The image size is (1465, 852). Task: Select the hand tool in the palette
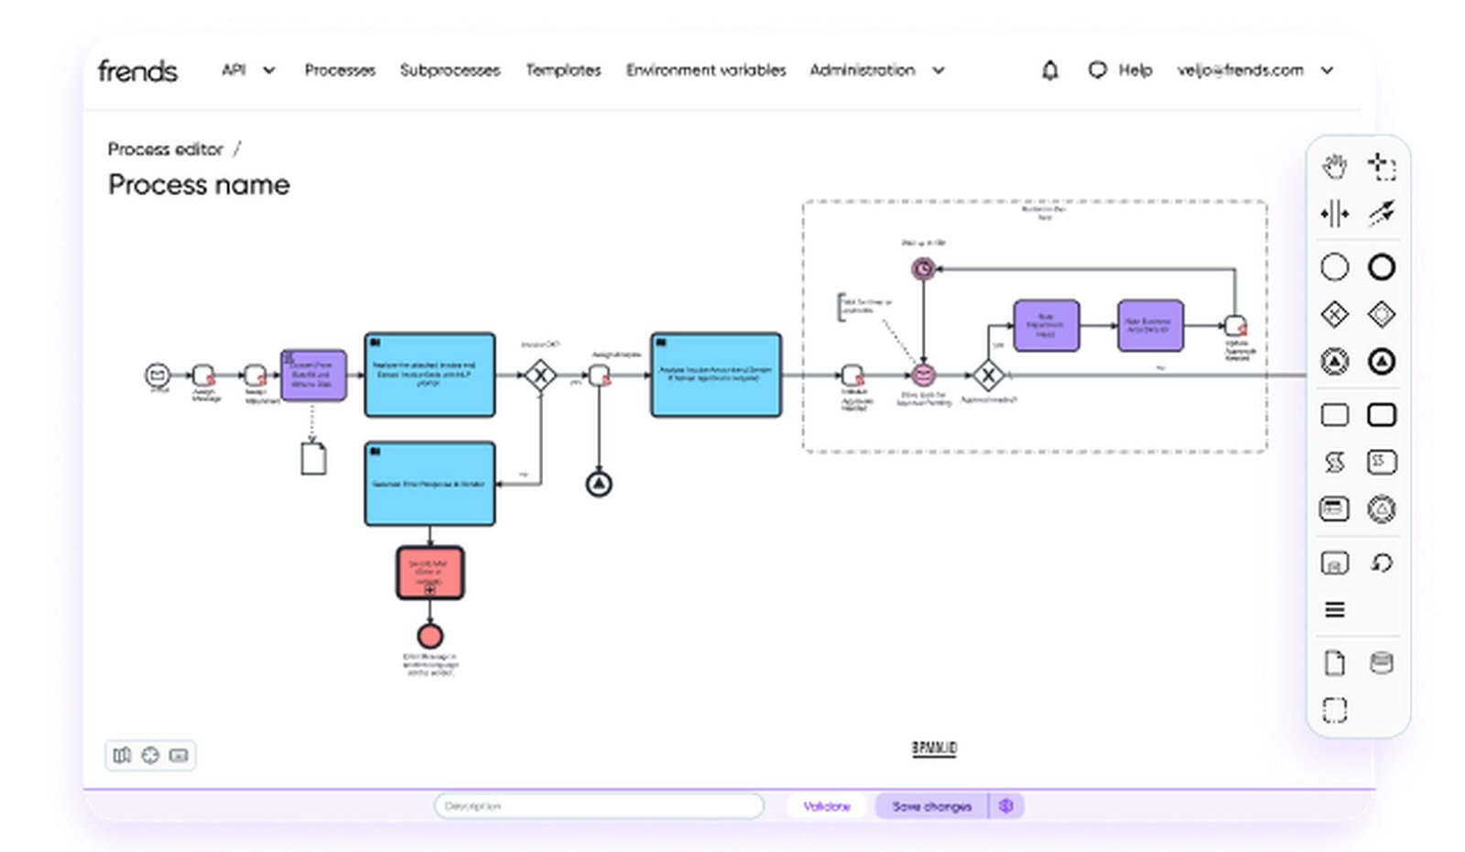pos(1334,166)
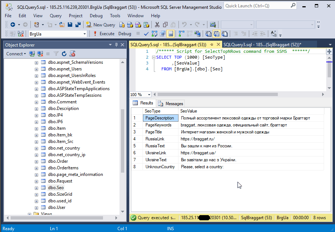Image resolution: width=335 pixels, height=232 pixels.
Task: Click the Display Estimated Execution Plan icon
Action: (154, 34)
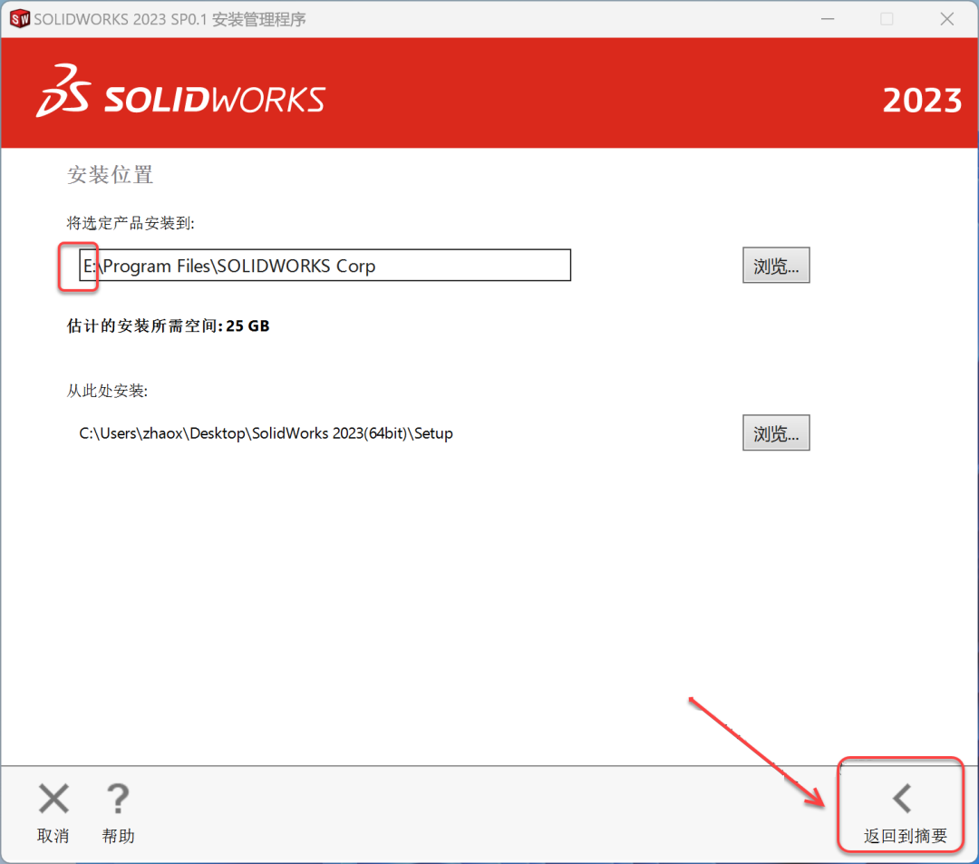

_Work instructions_. Give back every line of the material exactly as written, but not the pictures.

_Answer space_.
The image size is (1465, 852). Task: Select the hand tool in the palette
pos(1334,166)
Image resolution: width=335 pixels, height=232 pixels.
Task: Click the Display Estimated Execution Plan icon
Action: (154, 34)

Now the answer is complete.